In spite of the fact that many mature tropical forests sustain an enormous biomass of many species of trees, the soil of many forested sites is actually quite infertile. The intrinsically poor fertility of many tropical soils is due to: (1) their great age, (2) the often large rates of precipitation, which encourage nutrient losses through leaching, and (3) the moist, warm climate, which encourages microbial decomposition and causes tropical forest soils to contain relatively little organic matter, so there is little ability to retain organic forms of nutrients in soil. The natural tropical-forest ecosystem and its species are well adapted to this soil infertility, being efficient at absorbing nutrients occurring in small concentrations in soil, and at recycling nutrients from dead biomass. As a result, much of the total nutrient capital of tropical forests is typically present in the living vegetation,
particularly in trees. When these trees are felled and burned, there is a pulse of increased nutrient availability associated with ash. However, this is a short-term phenomenon and much of the nutrients are rapidly leached or washed away under the influence of the wet climate. The overall effect of slash-and-burn forest conversions, and to a lesser degree shifting cultivation, is a rapid decline in fertility of the land.

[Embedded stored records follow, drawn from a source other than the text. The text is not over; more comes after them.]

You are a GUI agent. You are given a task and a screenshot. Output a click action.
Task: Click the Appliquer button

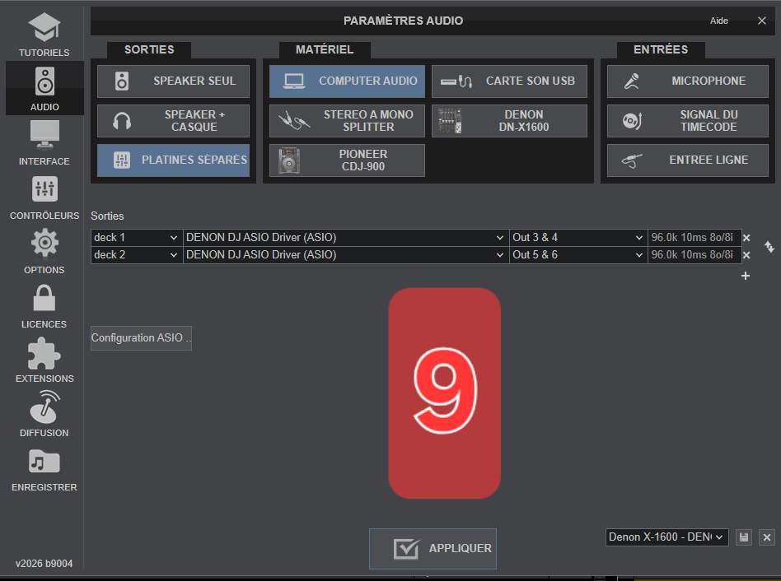click(x=433, y=549)
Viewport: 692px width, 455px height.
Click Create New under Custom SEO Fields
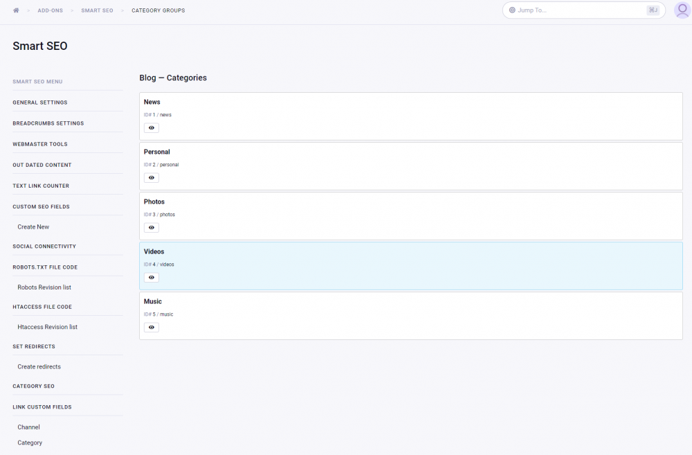pos(33,226)
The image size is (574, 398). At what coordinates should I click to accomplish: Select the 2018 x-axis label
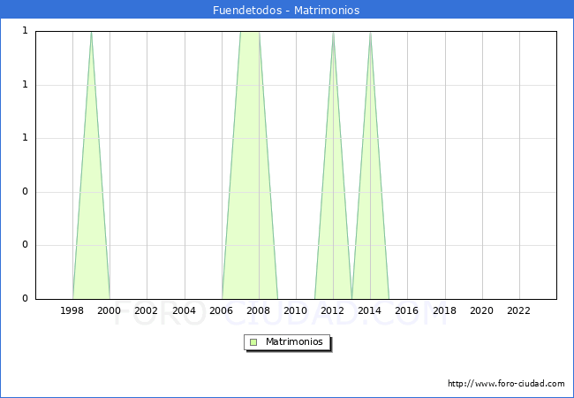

In addition, some tropical soils are subject to a degrading process known as laterization, in which mineral silicates are dissolved by rainwater and carried downward, leaving behind insoluble oxides of iron and aluminum. Lateritic soils are very infertile, and in extreme cases can become rock like in consistency. Once this stage of degradation is reached, it can be impossible to cultivate the land because it is too hard to plow, and plant roots cannot penetrate into the substrate. The rate of laterization is greatly increased by clearing the tropical forest, and in cases of extreme damage by this process, the productive capability of the land can remain degraded for centuries.
Tropical deforestation also carries other important environmental risks. Tropical forests store huge quantities of carbon in their living biomass, especially in trees. When tropical forests are converted into agriculture, much less carbon is stored on the land, and the difference is made up by a large emission of carbon dioxide to the atmosphere. During the past several decades, tropical deforestation and the use of fossil fuels have been the major causes of the increasing atmospheric concentrations of carbon dioxide, which may have important implications for global climatic warming. In addition, old-growth tropical forests are the most highly developed and biodiverse ecosystems on the Earth. Tropical deforestation, mostly caused by slash-and-burn agriculture, is the major cause of the great wave of extinction that is presently afflicting Earth’s biodiversity.
Late in the twentieth century and continuing into the twenty-first century, slash-and-burn agriculture was used on an expanding basis in South America, especially in Columbia, in order to grow illegal drugs such as marijuana and opium poppy. It is estimated that over one hundred thousand acres (about 400 square kilometers) are lost annually to slash-and-burn techniques in Columbia alone. Some governments, aided by ecological groups, are attempting to introduce legal but profitable crops to grow instead of these illegal ones.